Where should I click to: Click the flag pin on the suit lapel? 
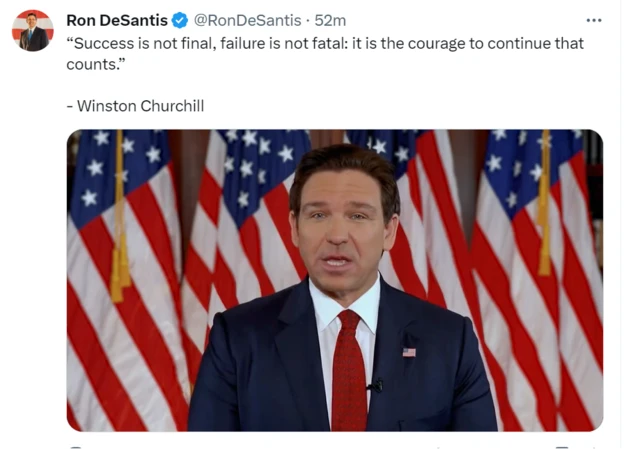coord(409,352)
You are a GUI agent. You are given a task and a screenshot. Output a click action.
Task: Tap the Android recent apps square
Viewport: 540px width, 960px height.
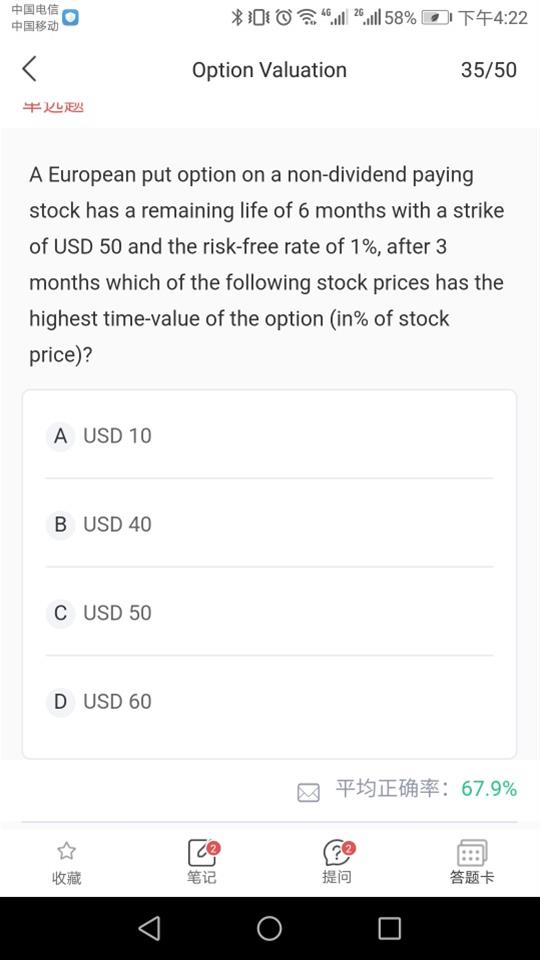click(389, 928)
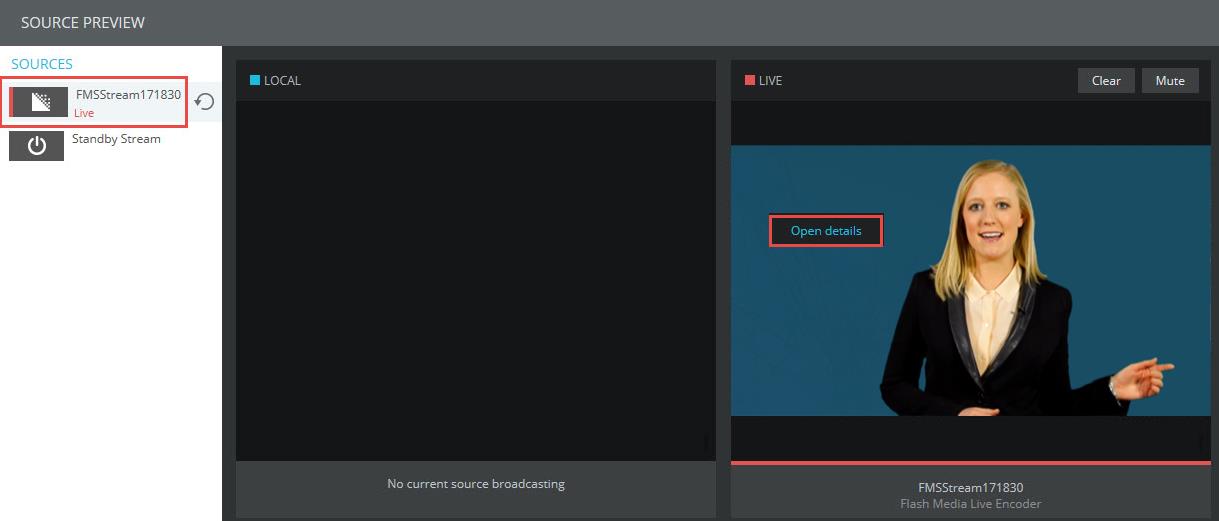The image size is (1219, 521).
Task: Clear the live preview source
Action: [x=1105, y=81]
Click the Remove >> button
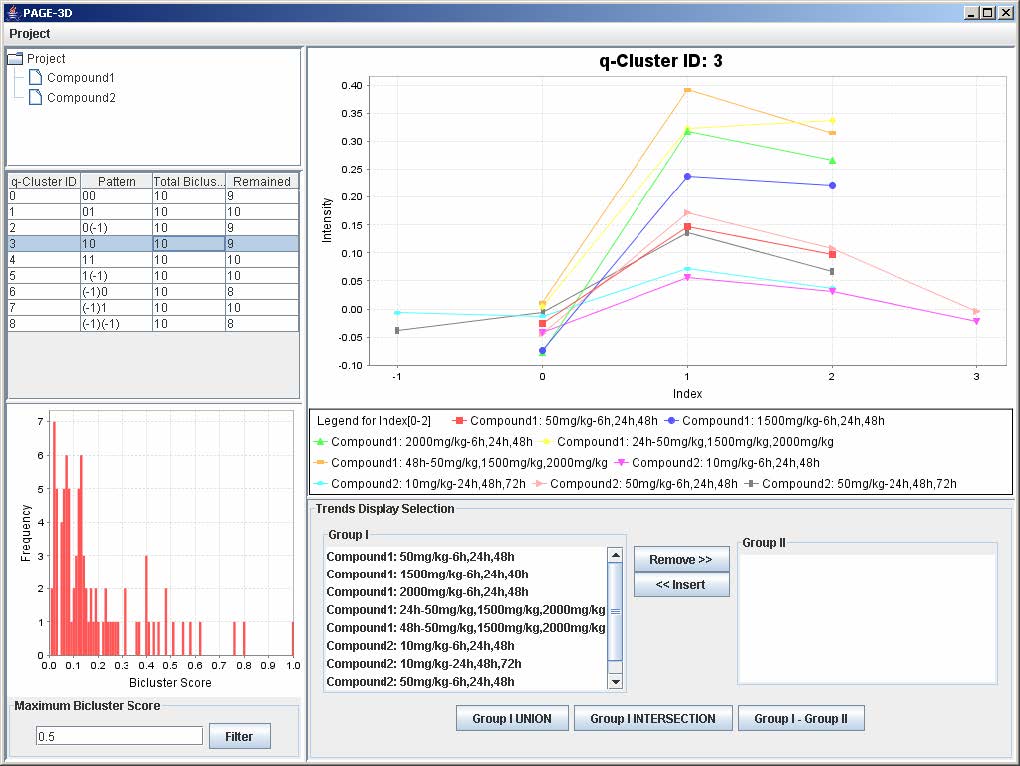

Activity → Set down, word for word, the full listing above, and carry over no pictures.

Output of the exercise →
Where should I click to: Click the flag pin on the suit lapel? 
coord(409,352)
You are a GUI agent. You are given a task and a screenshot. Output a click action.
Task: Tap the Android recent apps square
Viewport: 540px width, 960px height.
click(389, 928)
The image size is (1219, 521).
Task: Clear the live preview source
Action: [x=1105, y=81]
Click the Remove >> button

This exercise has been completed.